The hiccups continue

Published January 4, 2014

IT would be tedious to draw up a list of brief intervals of relaxation in relations between India and Pakistan and proceed to pinpoint the causes that led to their discontinuance, followed immediately thereafter by the resumption of their cold war. That has been a constant feature in their relations.

It has taken all of 2013 for both countries to tackle the crisis that erupted in January 2013 with alleged beheadings on both sides of the Line of Control in Kashmir. As in all such cases, resumption of dialogue in earnest was a slow affair. Prime ministers Manmohan Singh and Nawaz Sharif met in New York in September 2013.

A fine opportunity for a candid exchange was lost. Little did Manmohan Singh realise that he had in Nawaz Sharif an earnest advocate for reconciliation who had made friendly relations with India a plank in the 1997 general election in Pakistan.

Domestic political compulsions prevailed. The Indian spokesman said: “It was decided that it was first necessary to tackle the immediate issue of tranquillity on the border before moving forward on others”; specifically, even “trade issues”. The sole result was to ask the directors general of military operations to “meet and establish a joint mechanism for not only investigation of incidents on the LoC, but also to ensure that there is no recurrence of violence”.

It took three months for the DGMOs to meet. They had met last in 1999 during the Kargil war. There was nothing they devised now which they could not have agreed upon during their weekly telephonic exchanges; such as “combined patrolling”, no illegal constructions on the borders, meetings to resolve the issues and agreement to “re-energise existing mechanisms”. It is not the DGMOs who hit upon these points; it is their respective governments which gave them the brief.

Indian sources claim that the three-month delay in the meeting of the DGMOs was due to Pakistan dragging its feet on fixing the date. In between, the two sides were not idle.
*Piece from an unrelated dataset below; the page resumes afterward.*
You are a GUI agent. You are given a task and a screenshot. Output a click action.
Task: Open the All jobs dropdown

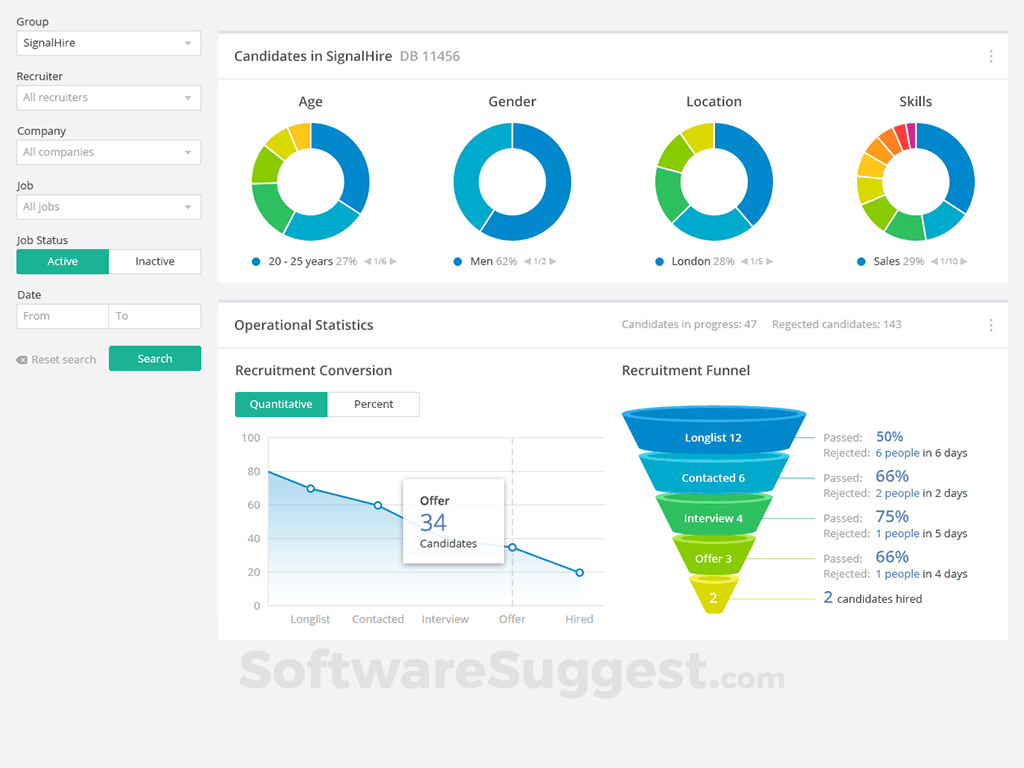click(108, 207)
Officers from Pakistan’s Rangers and India’s Border Security Force met on Oct 29. The prime minister’s adviser Sartaj Aziz met India’s Minister for External Affairs Salman Khurshid on Nov 12. But, for reasons more than one, the basic resolve on restoration of the status quo before January 2013 has not yet been made in New Delhi.

Electoral conditions is just one of them. Another is the lack of any progress in the trial of those accused of planning and executing the attacks in Mumbai in 2008. The trial judge has been changed a number of times in a case which should have been put on the fast track. It is such incidents which derail the peace process.
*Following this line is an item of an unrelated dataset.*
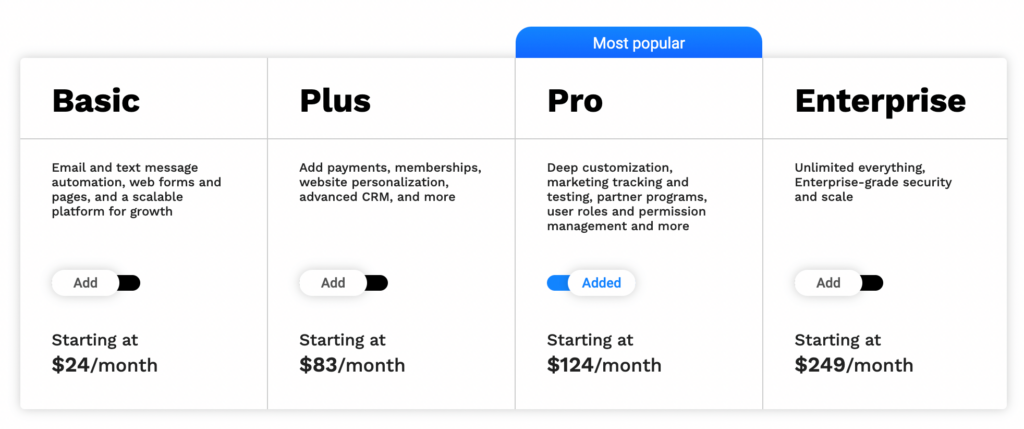
Task: Enable the Add switch for Enterprise plan
Action: point(839,283)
However, the record shows that the attacks did not lead to an immediate derailment. The Sharm El Sheikh joint communiqué of July 2009, the Thimphu accord in 2010, foreign ministers Hina Rabbani Khar and S.M. Krishna’s meetings in July 2011 and the prime ministers’ two meetings the same year put the process back on the rails to a considerable degree.
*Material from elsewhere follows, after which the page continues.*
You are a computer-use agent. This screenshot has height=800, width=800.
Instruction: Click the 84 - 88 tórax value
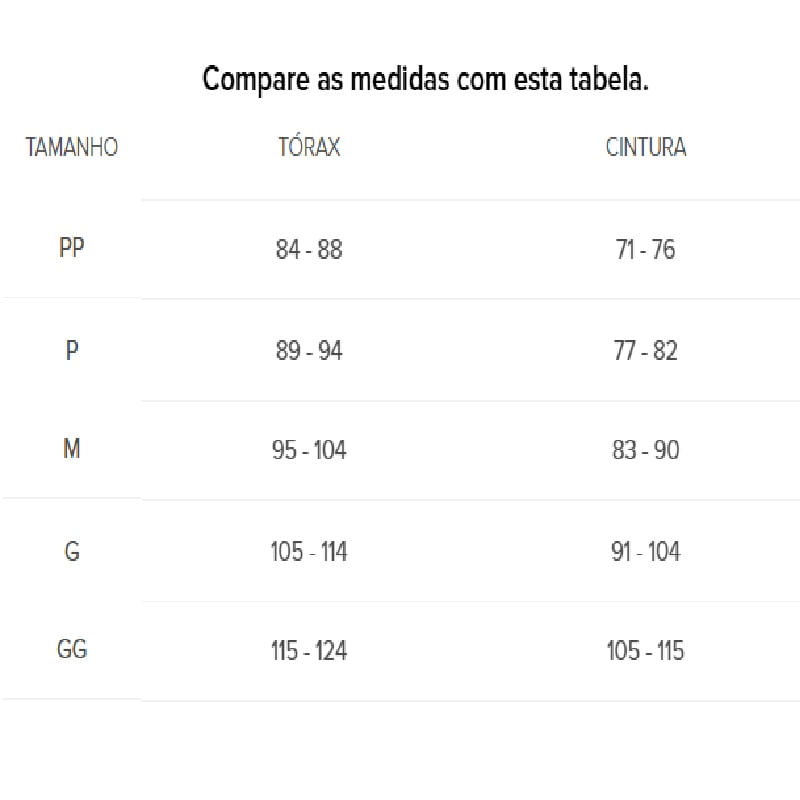point(309,249)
The incidents of January 2013 caused an overreaction because they reminded people of an unhappy strife-stricken past coupled with resentment at the failure to punish the attackers. Still, India’s reluctance to hold a dialogue is most unwise as is Pakistan’s failure to push that trial to a speedy conclusion. There is no sign of even some tangible progress.

That said, it helps nobody to harden, rather than relax, the visa regime and make a dialogue and trade conditional on tranquillity along the LoC. Revival of the peace process on Kashmir, interrupted in 2007, will help. Also, there is no point in delaying the final talks on Sir Creek which is on the verge of a breakthrough. So, of course is Siachen; but, given the state of things, it will have to await the 2014 election in India.

Everything need not be put on hold till then. Fishermen from both countries resolved in New Delhi to move their respective Supreme Courts to order release of their colleagues. The credit for this goes largely to an NGO, the Pakistan-India Forum for Peace and Democracy.

Punjab Chief Minister Shahbaz Sharif took a statesman-like step in coming on a five-day tour of India. He met his Indian counterpart Prakash Singh Badal, chief minister of Punjab, at Amritsar on Dec 15 and addressed a conference on Punjab-Punjab cooperation. They agreed to “promote people-to-people contact through encouragement, development and participation in sports, cultural and tourism activities” and promote cooperation in a host of activities.

They will pursue this with their respective central governments.

The ‘core issue’ must not be overlooked. India was not happy with the PPP government’s stalling on the agreed four-point plan on Kashmir. It must be revived.

The writer is an author and lawyer based in Mumbai.